Friday, September 19, 2014

Apple updates OS X Mavericks, Safari and other products

Summary: In addition to Mavericks 10.9.5, the company released updates for earlier OS X versions, multiple new versions of Safari, and patches for Xcode, OS X Server and Apple TV.

In addition to the large list of vulnerabilities fixed in iOS 8, Apple has released new versions of many other products to fix many other vulnerabilities. 

iOS 8 fixed 53 vulnerabilities in earlier versions. The other new versions — OS X Mavericks 10.9.5; Security Update 2014-004; Safari 6.1.6, 7.0.6, 6.2 and 7.2; Xcode 6.0.1; OS X Server 2.2.3 and 3.2.1; and Apple TV 7 — fix another 53.

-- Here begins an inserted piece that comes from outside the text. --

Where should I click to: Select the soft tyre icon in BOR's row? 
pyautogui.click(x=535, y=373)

Many of the fixes in OS X Mavericks 10.9.5 and Security Update 2014-004 are problems with common open source programs which the average user might not use. Among these are Apache mod_php, Ruby and QT Media Foundation. But several are serious, especially the bugs in the Intel Graphics Driver, IOAcceleratorFamily and Libnotify, one of which allows a malicious application to execute arbitrary code with root privileges. This is a very critical update for Mac users. All of the bugs fixed in Apple TV were among those fixed in OS X.

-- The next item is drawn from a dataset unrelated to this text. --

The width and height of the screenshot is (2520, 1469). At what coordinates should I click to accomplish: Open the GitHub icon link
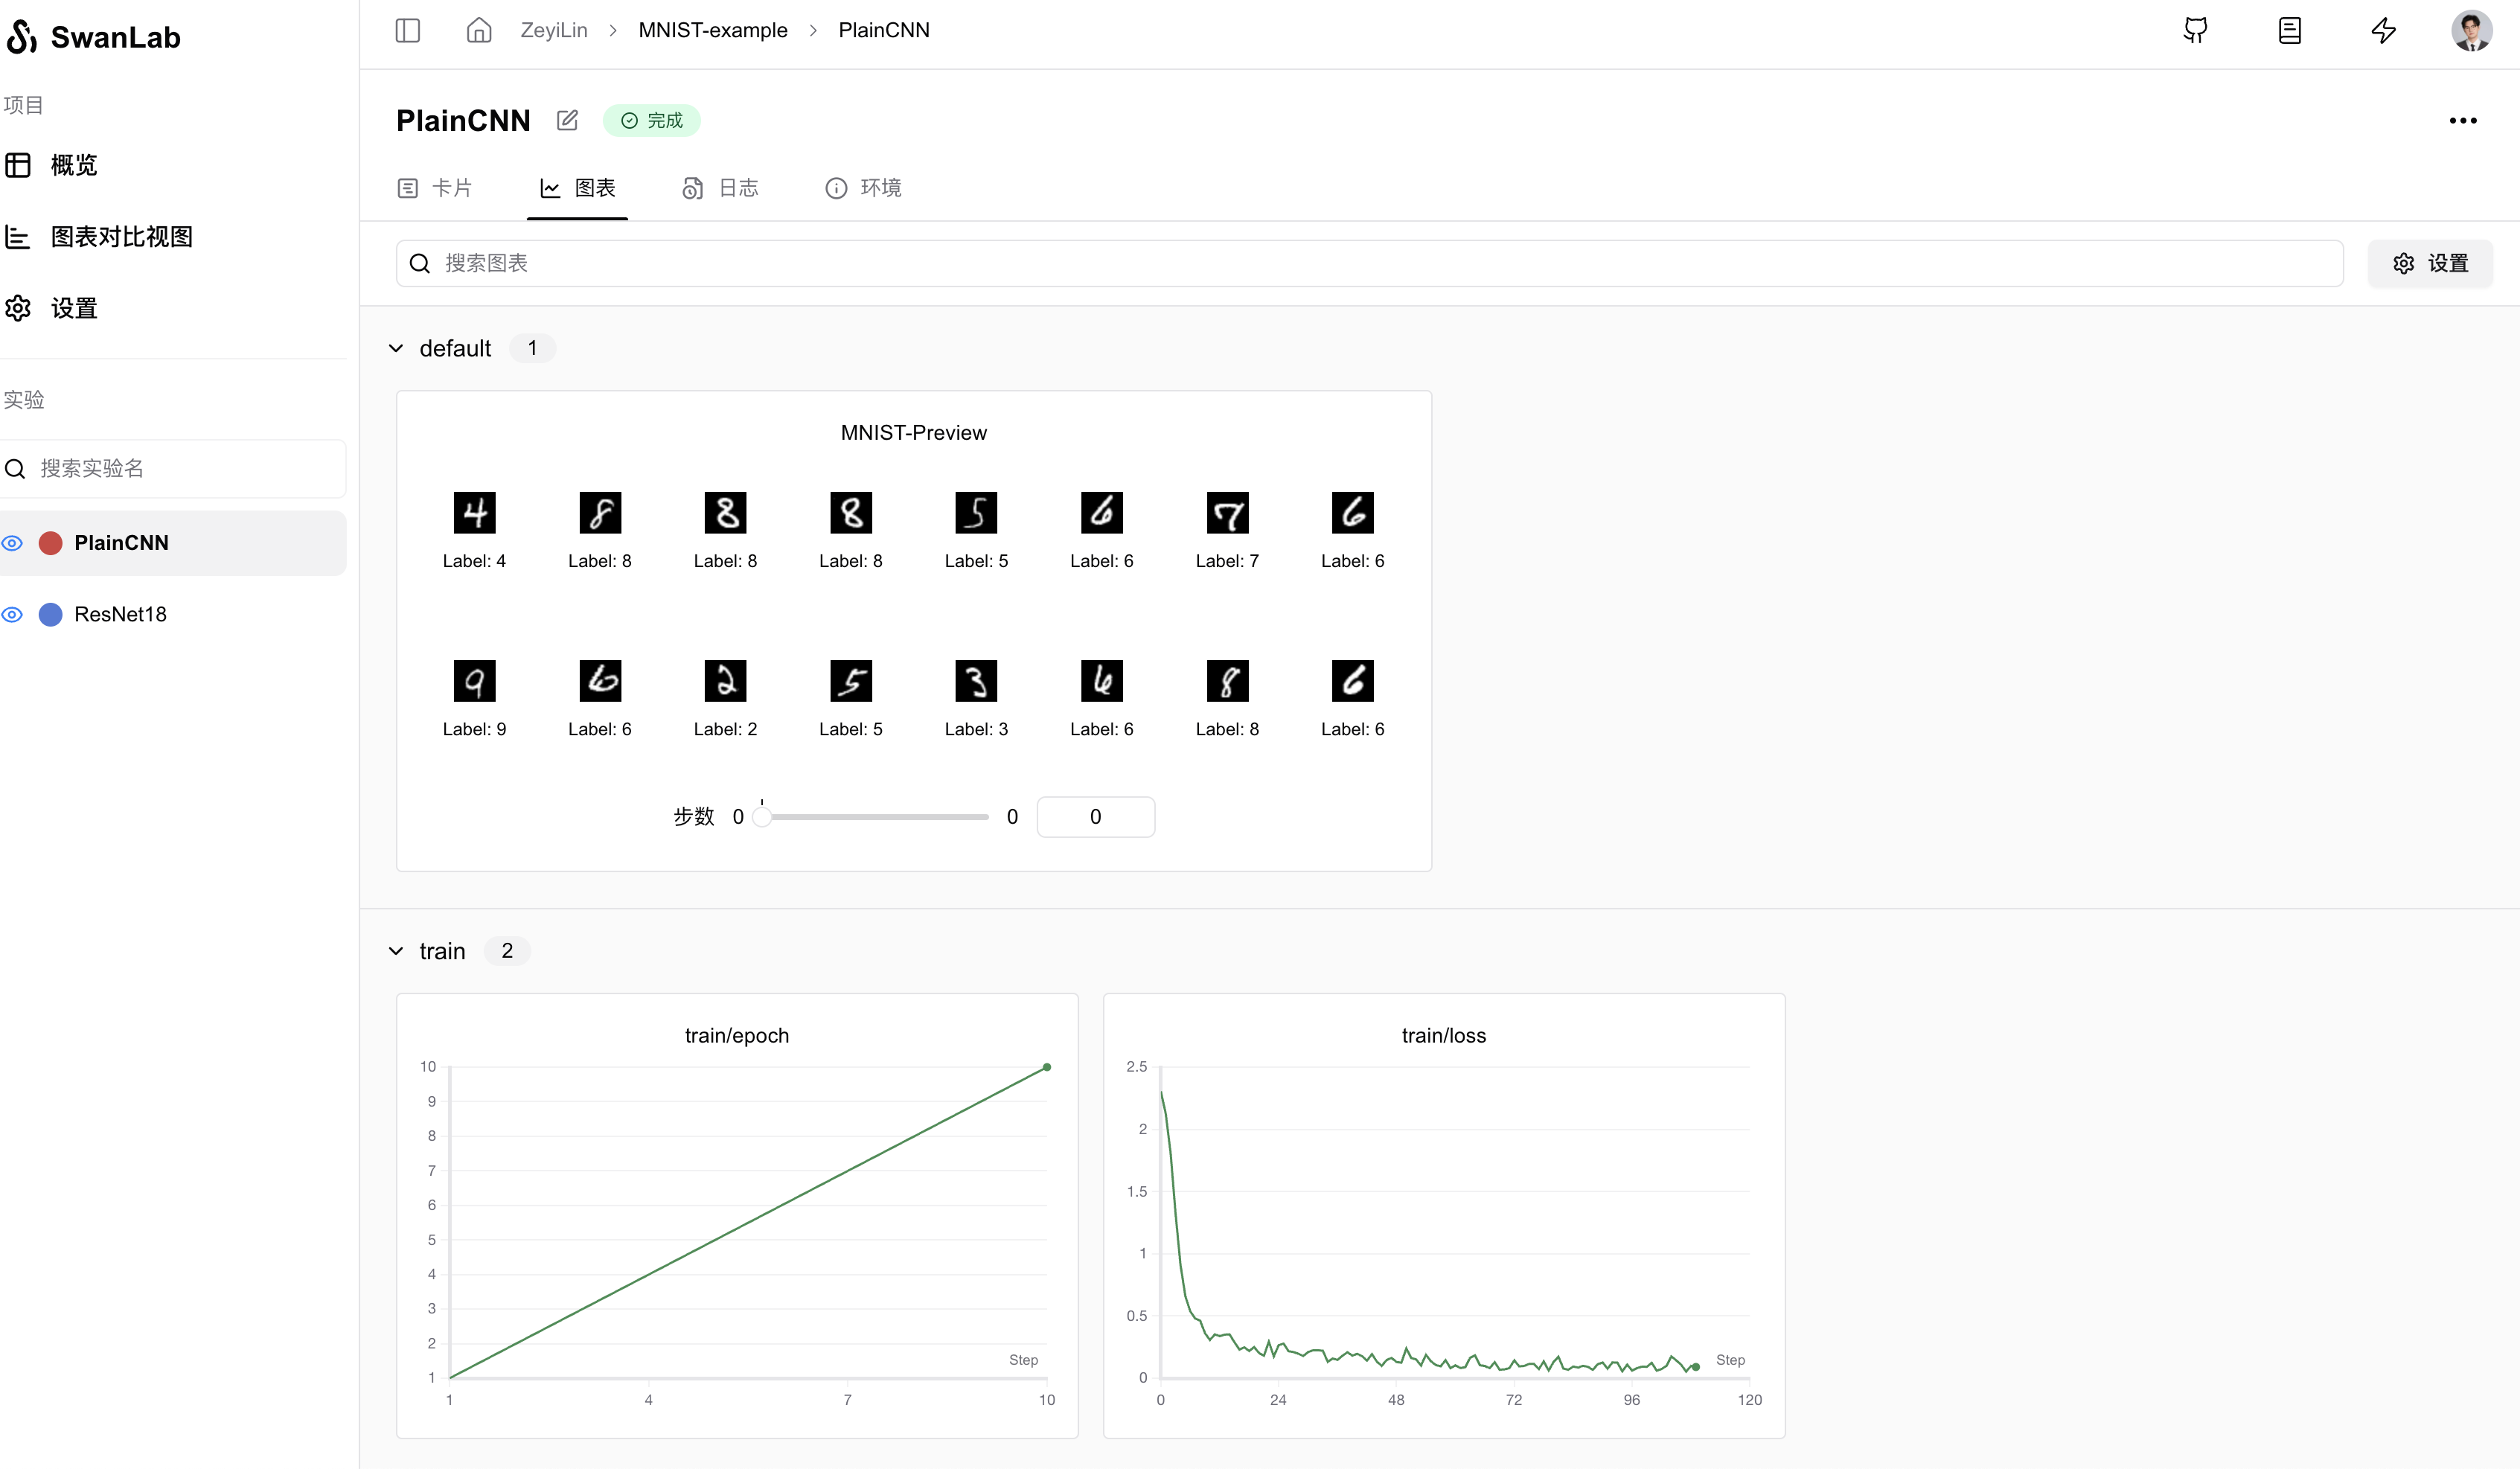[x=2195, y=30]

Apple adds that the new version of Mavericks "[f]ixes an issue with group membership in large network groups, that also might prevent administrators from performing some administrative tasks successfully" and "[a]llows for faster authentication when roaming on 802.1x networks which use EAP-TLS." Mavericks 10.9.5 also includes Safari 7.0.6, about which more below.

Nearly all the flaws fixed in Safari 6.1.6, 6.2, 7.0.6 and 7.2 are memory corruption bugs in the WebKit browser engine which could allow remote code execution. The others are information disclosure bugs. XCode 6.0.1 stops a potential crash bug in Apache Subversion, a revision control system.

OS X Server 2.2.3 and 3.2.1 both fix a SQL injection bug which could allow an attacker to run arbitrary SQL queries. Version 3.2.1 also fixes a JavaScript injection bug and multiple critical bugs in PostgreSQL.

As with the iOS 8 fixes, Ian Beer of Google Project Zero was the greatest contributor to these security disclosures.